STATED EXERCISE =
Output the data below verbatim, starting at the line containing "The image size is (703, 401)." and ending after the line containing "point(150,429)".

RAW DATA =
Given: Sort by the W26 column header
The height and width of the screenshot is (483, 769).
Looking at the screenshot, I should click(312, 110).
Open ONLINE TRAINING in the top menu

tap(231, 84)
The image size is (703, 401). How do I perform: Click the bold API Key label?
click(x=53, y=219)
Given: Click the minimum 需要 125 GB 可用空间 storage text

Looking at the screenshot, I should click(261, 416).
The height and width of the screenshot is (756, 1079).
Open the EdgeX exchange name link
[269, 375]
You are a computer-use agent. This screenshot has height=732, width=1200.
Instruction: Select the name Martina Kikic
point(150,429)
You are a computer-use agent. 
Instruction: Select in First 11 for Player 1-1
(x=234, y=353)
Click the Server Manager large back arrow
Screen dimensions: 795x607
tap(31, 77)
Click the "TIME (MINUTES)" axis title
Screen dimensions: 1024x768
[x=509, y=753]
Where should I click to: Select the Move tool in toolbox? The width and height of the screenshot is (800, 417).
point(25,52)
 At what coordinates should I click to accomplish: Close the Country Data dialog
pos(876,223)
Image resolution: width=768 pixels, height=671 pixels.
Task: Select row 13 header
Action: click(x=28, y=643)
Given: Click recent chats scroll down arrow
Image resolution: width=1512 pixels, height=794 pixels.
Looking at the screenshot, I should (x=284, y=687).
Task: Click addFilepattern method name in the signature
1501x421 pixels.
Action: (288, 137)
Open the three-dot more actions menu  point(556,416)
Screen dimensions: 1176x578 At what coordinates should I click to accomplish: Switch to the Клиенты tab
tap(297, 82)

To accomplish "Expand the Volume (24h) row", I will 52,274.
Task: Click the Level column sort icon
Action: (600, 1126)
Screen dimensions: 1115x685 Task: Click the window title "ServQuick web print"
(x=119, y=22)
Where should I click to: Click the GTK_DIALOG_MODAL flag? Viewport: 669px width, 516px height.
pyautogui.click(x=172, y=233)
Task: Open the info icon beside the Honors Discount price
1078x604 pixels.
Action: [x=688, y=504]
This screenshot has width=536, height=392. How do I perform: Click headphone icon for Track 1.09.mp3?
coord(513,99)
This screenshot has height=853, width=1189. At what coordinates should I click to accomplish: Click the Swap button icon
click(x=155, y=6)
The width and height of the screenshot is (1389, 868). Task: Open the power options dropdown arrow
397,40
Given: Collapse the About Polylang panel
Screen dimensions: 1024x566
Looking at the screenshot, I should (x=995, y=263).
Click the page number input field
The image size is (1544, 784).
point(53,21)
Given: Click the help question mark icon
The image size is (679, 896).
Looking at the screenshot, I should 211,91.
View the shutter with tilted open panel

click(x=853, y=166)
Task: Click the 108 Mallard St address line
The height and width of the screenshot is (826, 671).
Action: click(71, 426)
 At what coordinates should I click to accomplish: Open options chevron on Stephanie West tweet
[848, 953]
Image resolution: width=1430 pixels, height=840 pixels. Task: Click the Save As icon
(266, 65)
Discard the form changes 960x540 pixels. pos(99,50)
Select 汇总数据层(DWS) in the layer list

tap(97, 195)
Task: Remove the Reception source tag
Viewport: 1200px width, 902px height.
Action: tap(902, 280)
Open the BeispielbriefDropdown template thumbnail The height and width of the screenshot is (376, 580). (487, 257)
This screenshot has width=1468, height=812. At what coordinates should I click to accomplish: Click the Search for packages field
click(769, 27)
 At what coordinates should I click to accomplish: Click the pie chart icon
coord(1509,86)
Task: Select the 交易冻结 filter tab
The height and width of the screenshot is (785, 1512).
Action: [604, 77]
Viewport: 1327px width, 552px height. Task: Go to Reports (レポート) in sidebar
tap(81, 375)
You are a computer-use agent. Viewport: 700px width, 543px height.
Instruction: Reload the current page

EXERCISE RESULT =
The image size is (703, 401). How do I perform: Click the bold API Key label?
click(x=53, y=219)
Given: Click the minimum 需要 125 GB 可用空间 storage text

Looking at the screenshot, I should click(261, 416).
The height and width of the screenshot is (756, 1079).
Open the EdgeX exchange name link
[269, 375]
You are a computer-use agent. This screenshot has height=732, width=1200.
Instruction: Select the name Martina Kikic
point(150,429)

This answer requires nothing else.